Willard Yager (1855-1929), son of an Oneonta storekeeper, studied at Cornell, Phillips Exeter Academy and Harvard Law School. He returned to his hometown in 1882 to publish and edit the Oneonta Herald newspaper. He retired from that position in 1890 and devoted the rest of his life to civic and scholarly causes. He supported the establishment of the Oneonta Normal School (now SUNY Oneonta) and built the Oneonta Theater.
As a boy, Willard accidentally stumbled upon a Native American artifact in the woods near his home. This discovery led the young Yager to develop a deep sense of pride and curiosity concerning the Upper Susquehanna River Valley’s prehistory and archaeology. Over the last forty years of his life, Yager assembled an impressive local archaeological collection of nearly 6, 000 meticulously documented artifacts. He also published several books about prehistory and Native Americans including: The Orite of Adequentaga, The Oneota, Non-Combatants, and Red Man as Soldier. Willard Yager’s interests in prehistory and the lives of Native Americans led him to seek out comparative materials from elsewhere in the United States, including a large collection of Southwestern ceramics and basketry and important Plains Indian materials.

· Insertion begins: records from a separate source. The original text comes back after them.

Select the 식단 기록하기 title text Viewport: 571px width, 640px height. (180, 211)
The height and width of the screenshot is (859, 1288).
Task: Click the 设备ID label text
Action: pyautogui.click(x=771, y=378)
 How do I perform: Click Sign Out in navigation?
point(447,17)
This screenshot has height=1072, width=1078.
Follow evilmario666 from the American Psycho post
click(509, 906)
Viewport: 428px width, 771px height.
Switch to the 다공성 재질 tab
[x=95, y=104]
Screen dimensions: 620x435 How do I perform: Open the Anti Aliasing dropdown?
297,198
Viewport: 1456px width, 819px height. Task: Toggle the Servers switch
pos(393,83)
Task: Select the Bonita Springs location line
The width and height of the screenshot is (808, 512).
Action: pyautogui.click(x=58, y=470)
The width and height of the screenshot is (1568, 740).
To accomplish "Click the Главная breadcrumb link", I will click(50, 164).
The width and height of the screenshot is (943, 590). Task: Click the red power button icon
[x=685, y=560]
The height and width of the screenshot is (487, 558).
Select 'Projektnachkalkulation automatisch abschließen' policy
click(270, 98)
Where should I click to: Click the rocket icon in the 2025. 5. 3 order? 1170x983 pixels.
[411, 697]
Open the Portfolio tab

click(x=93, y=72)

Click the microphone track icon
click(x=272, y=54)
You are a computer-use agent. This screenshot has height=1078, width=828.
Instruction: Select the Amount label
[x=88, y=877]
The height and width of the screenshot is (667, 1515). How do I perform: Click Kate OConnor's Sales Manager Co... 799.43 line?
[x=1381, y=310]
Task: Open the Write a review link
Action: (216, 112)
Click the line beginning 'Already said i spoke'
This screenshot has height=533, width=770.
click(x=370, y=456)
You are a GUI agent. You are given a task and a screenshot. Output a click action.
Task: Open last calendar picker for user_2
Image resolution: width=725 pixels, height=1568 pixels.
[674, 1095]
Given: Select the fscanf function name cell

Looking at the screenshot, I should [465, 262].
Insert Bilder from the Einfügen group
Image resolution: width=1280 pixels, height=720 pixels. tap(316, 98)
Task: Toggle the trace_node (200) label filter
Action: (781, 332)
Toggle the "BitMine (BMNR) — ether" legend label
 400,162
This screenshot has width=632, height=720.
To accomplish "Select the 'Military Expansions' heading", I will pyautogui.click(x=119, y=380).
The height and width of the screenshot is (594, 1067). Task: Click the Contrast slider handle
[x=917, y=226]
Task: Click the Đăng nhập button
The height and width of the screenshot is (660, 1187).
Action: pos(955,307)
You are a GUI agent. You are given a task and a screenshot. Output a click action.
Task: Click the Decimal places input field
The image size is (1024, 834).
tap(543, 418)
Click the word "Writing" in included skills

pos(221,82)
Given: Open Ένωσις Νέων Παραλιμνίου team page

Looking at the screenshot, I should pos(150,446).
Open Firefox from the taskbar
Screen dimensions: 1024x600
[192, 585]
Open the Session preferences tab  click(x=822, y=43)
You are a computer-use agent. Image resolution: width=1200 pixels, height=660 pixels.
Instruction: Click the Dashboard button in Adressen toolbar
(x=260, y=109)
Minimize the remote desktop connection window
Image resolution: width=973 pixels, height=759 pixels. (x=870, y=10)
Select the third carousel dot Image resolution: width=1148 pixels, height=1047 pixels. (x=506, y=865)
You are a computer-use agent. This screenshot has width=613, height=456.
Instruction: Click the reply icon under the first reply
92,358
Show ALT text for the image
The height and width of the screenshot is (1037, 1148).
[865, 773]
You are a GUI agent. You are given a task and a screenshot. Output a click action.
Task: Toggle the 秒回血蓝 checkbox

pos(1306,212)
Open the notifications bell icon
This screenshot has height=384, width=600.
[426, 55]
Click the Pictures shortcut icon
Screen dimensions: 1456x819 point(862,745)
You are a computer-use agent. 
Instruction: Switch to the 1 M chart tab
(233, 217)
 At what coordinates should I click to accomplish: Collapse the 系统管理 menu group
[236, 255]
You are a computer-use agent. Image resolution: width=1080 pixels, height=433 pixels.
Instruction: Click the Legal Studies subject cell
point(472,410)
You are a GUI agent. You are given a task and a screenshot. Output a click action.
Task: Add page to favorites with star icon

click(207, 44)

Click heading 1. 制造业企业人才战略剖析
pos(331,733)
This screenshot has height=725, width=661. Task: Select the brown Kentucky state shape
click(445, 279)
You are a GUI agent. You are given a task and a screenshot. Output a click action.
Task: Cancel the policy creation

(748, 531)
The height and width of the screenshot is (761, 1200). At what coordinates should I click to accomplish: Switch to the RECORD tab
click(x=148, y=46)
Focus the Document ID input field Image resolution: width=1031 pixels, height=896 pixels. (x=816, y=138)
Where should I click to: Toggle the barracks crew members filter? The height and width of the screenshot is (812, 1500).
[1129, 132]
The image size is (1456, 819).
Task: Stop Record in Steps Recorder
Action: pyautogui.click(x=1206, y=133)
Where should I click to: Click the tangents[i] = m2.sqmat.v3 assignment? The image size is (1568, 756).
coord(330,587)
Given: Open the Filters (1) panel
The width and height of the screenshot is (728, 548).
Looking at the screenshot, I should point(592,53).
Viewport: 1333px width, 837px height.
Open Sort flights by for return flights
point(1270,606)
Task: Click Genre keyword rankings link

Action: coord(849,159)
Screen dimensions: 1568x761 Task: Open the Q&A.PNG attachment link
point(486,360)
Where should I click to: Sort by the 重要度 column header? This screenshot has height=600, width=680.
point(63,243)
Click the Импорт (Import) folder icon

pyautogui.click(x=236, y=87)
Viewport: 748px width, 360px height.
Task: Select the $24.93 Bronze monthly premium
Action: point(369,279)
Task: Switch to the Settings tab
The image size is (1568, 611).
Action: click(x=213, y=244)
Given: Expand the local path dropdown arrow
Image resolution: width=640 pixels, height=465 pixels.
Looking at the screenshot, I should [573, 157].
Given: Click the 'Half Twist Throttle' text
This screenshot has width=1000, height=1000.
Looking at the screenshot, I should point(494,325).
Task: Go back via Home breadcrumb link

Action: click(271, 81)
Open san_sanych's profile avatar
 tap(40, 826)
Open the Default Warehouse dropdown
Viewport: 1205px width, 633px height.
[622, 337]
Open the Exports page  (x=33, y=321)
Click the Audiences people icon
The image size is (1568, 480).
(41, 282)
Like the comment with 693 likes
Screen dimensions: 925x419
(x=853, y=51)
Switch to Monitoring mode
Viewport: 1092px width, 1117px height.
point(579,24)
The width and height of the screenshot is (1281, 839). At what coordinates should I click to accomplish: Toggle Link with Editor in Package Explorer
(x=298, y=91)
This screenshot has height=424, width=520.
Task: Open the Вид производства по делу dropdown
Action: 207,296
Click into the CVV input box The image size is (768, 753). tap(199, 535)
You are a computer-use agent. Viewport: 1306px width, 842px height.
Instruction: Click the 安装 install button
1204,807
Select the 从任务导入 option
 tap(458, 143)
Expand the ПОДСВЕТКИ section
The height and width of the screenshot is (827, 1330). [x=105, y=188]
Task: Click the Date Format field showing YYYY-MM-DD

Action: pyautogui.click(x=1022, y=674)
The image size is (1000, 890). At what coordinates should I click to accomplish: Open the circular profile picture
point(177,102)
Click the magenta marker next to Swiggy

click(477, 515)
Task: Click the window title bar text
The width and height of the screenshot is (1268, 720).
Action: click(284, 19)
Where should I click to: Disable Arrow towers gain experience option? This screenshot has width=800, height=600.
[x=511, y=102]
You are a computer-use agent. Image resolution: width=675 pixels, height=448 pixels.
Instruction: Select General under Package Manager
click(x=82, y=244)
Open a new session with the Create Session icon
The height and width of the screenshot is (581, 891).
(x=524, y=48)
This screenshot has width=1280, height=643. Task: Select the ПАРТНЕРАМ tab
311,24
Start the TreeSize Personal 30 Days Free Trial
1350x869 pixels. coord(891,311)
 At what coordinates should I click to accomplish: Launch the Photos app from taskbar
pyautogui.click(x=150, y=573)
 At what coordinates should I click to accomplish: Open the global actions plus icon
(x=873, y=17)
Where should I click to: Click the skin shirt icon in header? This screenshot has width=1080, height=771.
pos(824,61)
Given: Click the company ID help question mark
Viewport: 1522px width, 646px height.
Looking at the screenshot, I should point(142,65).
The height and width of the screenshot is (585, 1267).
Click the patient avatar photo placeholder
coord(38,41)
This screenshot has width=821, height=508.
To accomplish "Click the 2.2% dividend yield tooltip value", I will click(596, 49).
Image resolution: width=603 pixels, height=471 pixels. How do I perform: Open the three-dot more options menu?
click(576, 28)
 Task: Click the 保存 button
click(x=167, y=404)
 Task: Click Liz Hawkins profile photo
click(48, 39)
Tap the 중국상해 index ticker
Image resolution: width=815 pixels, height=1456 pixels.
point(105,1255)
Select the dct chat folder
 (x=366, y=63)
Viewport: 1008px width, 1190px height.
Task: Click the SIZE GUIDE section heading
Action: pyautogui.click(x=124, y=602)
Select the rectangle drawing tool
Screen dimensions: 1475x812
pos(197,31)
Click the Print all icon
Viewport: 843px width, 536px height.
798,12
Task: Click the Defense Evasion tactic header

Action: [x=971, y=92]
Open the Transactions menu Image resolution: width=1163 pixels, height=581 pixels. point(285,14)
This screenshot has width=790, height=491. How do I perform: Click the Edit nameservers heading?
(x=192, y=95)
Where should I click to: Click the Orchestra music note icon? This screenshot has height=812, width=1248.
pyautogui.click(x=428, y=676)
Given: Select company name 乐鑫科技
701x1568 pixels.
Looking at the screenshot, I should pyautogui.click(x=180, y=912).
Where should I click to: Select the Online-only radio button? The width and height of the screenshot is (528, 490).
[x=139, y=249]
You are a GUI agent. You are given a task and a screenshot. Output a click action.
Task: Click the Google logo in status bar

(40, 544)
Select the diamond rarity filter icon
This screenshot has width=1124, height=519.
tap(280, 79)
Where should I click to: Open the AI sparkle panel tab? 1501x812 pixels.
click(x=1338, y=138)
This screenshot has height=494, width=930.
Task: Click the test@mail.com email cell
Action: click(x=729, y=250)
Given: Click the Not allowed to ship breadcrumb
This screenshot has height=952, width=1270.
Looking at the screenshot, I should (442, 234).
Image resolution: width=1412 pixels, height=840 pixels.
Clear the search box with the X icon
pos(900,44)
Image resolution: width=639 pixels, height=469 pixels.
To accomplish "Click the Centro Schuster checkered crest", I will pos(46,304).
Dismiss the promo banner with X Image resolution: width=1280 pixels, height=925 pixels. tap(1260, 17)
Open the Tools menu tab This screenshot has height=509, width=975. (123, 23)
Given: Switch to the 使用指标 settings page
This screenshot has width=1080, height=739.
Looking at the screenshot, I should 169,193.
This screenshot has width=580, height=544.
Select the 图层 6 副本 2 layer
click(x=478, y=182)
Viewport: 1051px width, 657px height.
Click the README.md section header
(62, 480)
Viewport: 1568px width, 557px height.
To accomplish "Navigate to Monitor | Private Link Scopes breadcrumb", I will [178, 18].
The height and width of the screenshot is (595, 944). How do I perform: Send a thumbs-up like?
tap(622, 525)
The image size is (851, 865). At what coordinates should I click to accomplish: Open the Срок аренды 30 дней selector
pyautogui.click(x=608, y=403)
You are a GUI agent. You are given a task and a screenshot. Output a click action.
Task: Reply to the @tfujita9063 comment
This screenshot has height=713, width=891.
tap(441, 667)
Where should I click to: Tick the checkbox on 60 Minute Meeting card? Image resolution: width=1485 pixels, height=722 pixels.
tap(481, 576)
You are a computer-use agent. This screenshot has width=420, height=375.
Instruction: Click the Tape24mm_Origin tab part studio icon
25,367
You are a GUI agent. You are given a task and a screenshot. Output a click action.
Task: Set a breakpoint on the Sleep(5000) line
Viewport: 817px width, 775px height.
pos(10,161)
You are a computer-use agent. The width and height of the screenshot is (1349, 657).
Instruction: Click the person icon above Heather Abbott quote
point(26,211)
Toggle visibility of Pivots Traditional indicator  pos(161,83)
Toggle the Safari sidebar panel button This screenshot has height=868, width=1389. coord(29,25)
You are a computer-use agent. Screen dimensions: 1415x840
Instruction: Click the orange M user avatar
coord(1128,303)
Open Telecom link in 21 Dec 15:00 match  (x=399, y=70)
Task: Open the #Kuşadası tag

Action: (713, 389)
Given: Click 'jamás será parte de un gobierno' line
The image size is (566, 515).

Yager housed his collection in a brick museum known as the “Long-House” adjacent to his home on Ford Avenue. He bequeathed the house, museum and collections to Hartwick College in 1929 and his sister Marion left an endowment for the museum on her death in 1959.
In 1967, Hartwick built a new home for the Yager Museum on campus. Over the years, the Museum has supplemented Yager’s Upper Susquehanna Collection with ethnographic collections from other areas of North and South America, as well as American and European fine art and American material culture and decorative arts. Two especially noteworthy additions were Italian Renaissance and American Impressionist paintings bequeathed by the Reverend Louis van Ess in 1960 and a collection of photographs and screen prints by Andy Warhol given by the Warhol Foundation’s Photographic Legacy Project between 2006 and 2013.
Today the Museum serves as a cornerstone of Hartwick College’s Liberal Arts in Practice, providing experiential learning to students and the community through exhibitions and programs drawing upon our diverse collections. The Museum is also home to the College’s Museum Studies Minor program, through which students create exhibitions, public programs and learn the fundamentals of museum operation and collections care.